#### [Work item]
State how many lines in the listing below contain the word "KELULUSAN", and write nothing else.

□ □ □ □ □

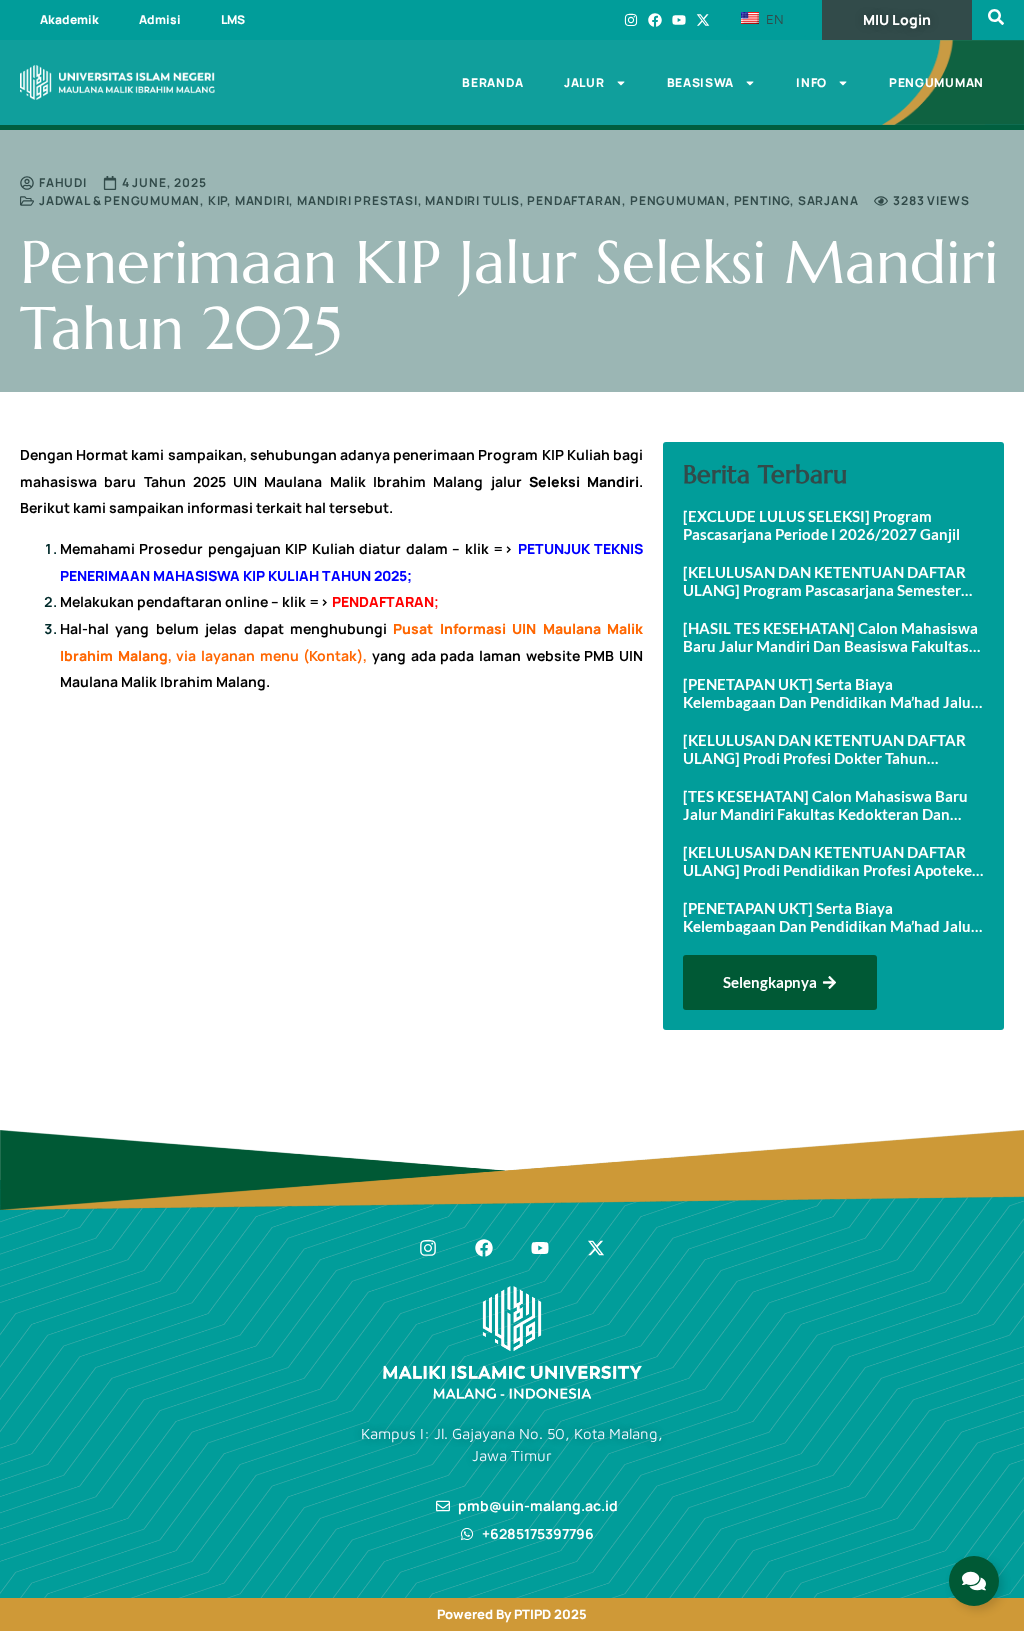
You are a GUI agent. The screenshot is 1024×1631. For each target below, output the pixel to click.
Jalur (584, 82)
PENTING (762, 200)
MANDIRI (262, 200)
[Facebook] (655, 20)
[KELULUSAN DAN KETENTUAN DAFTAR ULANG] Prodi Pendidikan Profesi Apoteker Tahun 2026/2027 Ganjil (830, 861)
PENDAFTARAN (574, 200)
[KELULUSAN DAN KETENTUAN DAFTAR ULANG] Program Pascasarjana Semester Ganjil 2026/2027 (824, 581)
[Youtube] (679, 20)
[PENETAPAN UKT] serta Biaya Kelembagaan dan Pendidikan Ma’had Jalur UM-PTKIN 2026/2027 (830, 917)
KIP (217, 200)
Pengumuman (936, 82)
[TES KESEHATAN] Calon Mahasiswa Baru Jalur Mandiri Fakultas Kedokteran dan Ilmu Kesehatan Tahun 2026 (825, 805)
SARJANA (828, 200)
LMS (233, 19)
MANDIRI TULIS (472, 200)
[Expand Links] (974, 1581)
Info (811, 82)
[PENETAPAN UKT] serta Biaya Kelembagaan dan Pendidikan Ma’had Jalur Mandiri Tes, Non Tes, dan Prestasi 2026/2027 (830, 693)
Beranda (493, 82)
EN (773, 19)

□ □ □ □ □

#### [Exercise output]
2